Anabolika im Spitzensport waren damals als erster breit angelegter Tabubruch bestens geeignet, kosmetisch-pharmakologischer Körperoptimierung zu Akzeptanz zu verhelfen. Die bekannteste und meistgeschluckte dieser Pillen verursachte schwere Leberschäden. Andere Mittel wurden gespritzt und sollten daher angeblich weniger gefährlich sein. Zwar wuchsen die Muskeln tatsächlich, aber auch die Blutgefäße, nämlich nach innen. Dabei verringert sich deren Durchmesser, d.h. sie verschließen sich langsam. Schlaganfall und Herzinfarkt erfolgen, wenn die Erfolge längst verblasst sind. Dies gilt auch für Testosteron oder Wachstumshormone. Spätfolgen von Epo und ungezählten unbekannten Substanzen stehen noch aus. Dass Mediziner Athleten dazu geraten haben, ist unbegreiflich und ein Ende unabsehbar. Das wird bei sportlichen Großereignissen eindrucksvoll vorgeführt, demnächst in Rio. Eine Fußnote dazu! Dem egalitären Anblick optimierter Körper entspricht – welche Ironie! – die verbale Konsonanz der Reportage. Da werden im Dutzend „Emotionen“ über „Emotionen“ beschworen, wo die unterschiedliche Feinheit der Stimmungen leicht Treffenderes oder Tieferes an Beschreibung erlaubt hätten. Der Gleichmacherei hochgezüchteter Anatomie folgt die der Sprache auf dem Fuße.
Doping im Sport bildet nicht etwa die Ausnahme, sondern gibt nach dem Motto “ Gleiches Recht für alle“, die Regeln für unzählige Nachahmer in allen Bereichen der Gesellschaft vor.

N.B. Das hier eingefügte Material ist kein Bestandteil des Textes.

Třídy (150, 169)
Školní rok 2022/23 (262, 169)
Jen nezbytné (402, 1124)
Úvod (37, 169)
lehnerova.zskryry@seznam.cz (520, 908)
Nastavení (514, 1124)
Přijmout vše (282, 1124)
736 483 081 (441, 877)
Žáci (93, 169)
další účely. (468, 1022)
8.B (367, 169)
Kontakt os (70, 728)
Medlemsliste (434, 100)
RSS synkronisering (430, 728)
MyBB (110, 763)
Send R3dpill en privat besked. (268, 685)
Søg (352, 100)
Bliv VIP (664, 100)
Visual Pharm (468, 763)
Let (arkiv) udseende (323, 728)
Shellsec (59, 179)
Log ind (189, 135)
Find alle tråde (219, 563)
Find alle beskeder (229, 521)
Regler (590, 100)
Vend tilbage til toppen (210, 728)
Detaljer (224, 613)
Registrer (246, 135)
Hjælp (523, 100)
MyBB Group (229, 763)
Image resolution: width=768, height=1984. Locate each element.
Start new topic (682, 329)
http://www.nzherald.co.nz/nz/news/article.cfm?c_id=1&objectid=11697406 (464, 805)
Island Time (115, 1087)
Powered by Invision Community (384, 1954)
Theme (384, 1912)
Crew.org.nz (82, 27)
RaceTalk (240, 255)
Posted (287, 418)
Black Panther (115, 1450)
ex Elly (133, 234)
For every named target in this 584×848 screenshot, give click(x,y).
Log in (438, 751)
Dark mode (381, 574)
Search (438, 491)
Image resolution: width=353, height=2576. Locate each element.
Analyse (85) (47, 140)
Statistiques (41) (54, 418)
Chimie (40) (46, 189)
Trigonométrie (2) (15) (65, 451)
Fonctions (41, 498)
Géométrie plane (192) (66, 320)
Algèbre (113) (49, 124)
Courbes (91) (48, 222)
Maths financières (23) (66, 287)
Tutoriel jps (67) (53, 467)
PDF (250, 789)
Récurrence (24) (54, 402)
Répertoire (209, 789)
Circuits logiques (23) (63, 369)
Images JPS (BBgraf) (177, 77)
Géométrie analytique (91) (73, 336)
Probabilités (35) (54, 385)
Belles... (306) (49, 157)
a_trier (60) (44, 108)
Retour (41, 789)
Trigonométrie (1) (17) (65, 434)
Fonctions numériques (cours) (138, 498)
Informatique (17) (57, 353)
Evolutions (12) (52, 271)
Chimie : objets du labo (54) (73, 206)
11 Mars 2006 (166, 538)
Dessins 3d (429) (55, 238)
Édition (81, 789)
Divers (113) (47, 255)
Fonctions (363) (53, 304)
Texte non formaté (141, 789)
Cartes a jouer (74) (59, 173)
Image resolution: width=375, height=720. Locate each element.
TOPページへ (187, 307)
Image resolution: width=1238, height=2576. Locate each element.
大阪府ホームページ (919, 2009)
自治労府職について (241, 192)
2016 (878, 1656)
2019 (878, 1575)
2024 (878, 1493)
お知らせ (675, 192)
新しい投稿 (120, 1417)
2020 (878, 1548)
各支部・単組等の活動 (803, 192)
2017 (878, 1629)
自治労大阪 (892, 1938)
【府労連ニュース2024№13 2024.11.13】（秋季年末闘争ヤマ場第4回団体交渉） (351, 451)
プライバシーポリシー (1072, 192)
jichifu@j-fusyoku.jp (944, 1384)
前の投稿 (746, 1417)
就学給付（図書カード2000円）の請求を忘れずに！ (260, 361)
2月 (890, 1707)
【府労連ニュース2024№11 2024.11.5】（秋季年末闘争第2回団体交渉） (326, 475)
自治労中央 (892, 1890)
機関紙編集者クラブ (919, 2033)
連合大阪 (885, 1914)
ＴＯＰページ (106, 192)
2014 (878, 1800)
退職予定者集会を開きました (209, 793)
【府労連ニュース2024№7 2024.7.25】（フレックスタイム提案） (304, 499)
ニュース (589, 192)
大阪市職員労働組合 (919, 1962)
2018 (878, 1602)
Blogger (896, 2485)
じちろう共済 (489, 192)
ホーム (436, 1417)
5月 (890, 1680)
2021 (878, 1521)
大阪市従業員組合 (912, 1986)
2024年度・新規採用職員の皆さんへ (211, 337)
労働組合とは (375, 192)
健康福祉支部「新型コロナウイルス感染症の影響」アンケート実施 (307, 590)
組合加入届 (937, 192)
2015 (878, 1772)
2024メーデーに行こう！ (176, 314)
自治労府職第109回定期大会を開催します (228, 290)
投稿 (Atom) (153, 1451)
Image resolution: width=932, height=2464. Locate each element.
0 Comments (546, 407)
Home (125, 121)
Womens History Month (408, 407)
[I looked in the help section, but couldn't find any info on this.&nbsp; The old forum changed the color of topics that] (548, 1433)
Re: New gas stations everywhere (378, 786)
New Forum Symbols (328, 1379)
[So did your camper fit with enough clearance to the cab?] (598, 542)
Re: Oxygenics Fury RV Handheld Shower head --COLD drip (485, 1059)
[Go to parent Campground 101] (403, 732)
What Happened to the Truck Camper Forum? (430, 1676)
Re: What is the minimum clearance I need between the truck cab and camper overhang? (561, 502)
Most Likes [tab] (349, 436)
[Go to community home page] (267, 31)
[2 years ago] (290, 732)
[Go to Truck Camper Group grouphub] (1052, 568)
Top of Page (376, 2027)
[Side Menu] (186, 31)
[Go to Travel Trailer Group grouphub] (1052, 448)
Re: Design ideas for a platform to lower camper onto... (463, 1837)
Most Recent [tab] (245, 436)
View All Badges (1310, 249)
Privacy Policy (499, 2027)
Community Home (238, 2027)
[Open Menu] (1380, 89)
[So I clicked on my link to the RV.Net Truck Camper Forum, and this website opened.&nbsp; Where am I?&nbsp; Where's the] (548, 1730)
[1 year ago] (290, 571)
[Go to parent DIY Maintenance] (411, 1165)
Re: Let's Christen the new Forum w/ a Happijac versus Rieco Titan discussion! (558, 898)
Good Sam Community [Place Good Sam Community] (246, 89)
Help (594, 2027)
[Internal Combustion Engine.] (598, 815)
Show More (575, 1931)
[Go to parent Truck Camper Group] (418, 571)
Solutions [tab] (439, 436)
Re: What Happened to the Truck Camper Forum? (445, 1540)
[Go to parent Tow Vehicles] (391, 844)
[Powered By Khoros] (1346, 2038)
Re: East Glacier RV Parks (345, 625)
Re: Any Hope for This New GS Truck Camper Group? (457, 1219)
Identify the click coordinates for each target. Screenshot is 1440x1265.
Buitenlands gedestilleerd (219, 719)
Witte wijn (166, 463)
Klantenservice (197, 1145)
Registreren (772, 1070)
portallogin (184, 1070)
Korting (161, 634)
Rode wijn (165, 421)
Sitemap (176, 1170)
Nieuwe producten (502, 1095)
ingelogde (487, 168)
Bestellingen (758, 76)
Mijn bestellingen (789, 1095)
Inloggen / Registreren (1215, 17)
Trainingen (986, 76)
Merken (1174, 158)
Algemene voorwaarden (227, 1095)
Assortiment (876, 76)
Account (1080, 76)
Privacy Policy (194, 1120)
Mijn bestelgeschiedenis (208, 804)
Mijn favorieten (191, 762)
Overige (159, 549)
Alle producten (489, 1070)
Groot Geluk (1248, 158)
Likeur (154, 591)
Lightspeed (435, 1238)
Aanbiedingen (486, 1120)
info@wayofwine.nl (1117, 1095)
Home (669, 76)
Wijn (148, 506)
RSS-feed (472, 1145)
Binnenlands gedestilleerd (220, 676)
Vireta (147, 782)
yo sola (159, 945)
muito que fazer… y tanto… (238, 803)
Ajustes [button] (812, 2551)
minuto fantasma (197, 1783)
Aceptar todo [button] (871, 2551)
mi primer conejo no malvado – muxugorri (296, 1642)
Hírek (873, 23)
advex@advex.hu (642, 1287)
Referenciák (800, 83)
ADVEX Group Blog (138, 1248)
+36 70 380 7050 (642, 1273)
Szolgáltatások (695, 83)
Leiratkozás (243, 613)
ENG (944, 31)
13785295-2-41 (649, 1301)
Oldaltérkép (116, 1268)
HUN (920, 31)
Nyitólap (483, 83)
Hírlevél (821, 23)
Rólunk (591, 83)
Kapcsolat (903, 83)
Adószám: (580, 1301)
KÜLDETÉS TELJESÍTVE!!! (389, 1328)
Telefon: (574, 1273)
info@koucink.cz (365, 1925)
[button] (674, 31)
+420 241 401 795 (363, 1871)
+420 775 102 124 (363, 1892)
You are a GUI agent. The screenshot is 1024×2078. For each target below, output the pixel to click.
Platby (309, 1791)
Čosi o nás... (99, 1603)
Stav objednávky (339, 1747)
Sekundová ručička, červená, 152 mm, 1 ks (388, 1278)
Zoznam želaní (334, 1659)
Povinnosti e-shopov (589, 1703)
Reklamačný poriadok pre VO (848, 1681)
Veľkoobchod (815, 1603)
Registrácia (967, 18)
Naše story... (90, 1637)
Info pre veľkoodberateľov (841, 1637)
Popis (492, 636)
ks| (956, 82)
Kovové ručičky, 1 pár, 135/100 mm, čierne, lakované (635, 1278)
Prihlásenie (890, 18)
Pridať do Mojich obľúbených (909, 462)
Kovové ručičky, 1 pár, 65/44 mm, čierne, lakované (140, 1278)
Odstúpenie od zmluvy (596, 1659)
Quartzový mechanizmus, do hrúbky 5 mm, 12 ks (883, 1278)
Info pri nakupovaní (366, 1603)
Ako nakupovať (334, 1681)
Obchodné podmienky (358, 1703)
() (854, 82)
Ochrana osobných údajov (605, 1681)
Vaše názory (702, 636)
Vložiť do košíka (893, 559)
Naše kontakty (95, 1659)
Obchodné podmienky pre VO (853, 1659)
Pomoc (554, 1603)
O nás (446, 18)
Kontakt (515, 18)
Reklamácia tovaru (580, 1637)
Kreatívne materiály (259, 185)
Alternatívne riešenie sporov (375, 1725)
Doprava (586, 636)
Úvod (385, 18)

Schlüssig wird das Verhalten aller Beteiligten dann, wenn man eine zunehmend unkritische Einstellung zu allen ein Mehr an Genuss und Lebenslust versprechenden Stoffen unterstellt . Allein körperliche Perfektion garantierten Erfolg, seien Schlüssel für eine exhibitionistische Lust am Leben, heißt es, ja, sie seien das Leben selbst- so wird per Werbung multimedial erfolgreich suggeriert , von Ballermann bis Bohlen, von Sixpack bis Botox, von Topmodel bis Topblödel. Da darf dann auch der Anatomie messerscharf nachgeholfen werden.Die oben genannten Anabolika sind übrigens in Leistungssport und Medizin weitgehend verschwunden, nicht etwa weil zu gefährlich, sondern weil viel zu leicht nachzuweisen. Aber es gibt sie noch, und es wird weiterhin sehr viel Geld damit verdient. Das Zeug ist mehr etwas für die „Dummen“, die sich das z. B. in den Kraftstudios und Fitnesstempeln in abenteuerlichen Dosierungen verabreichen. Für die Hochmögenden stehen subtilere Mittel für jeden Bedarf zur Verfügung. Schon im August 2002 ließ sich auf neun von zehn Euro-Scheinen Kokain nachweisen, welche die Konsumenten offenbar fein gerollt benutzt hatten, so im „Wallstreet Journal Europa“ von vor über zehn Jahren nachzulesen. Alles wird getan, um „toll“ zu sein. Körperoptimierung mit medizinisch unbegrenzten Möglichkeiten ist akzeptierte Lebensform für Leistungserbringer verschiedenster Provenienz, nicht nur auf Hochniveau, sondern auf allen Ebenen, zugunsten eines Körperkultes, der noch die absurdeste Mode vollendet bedient.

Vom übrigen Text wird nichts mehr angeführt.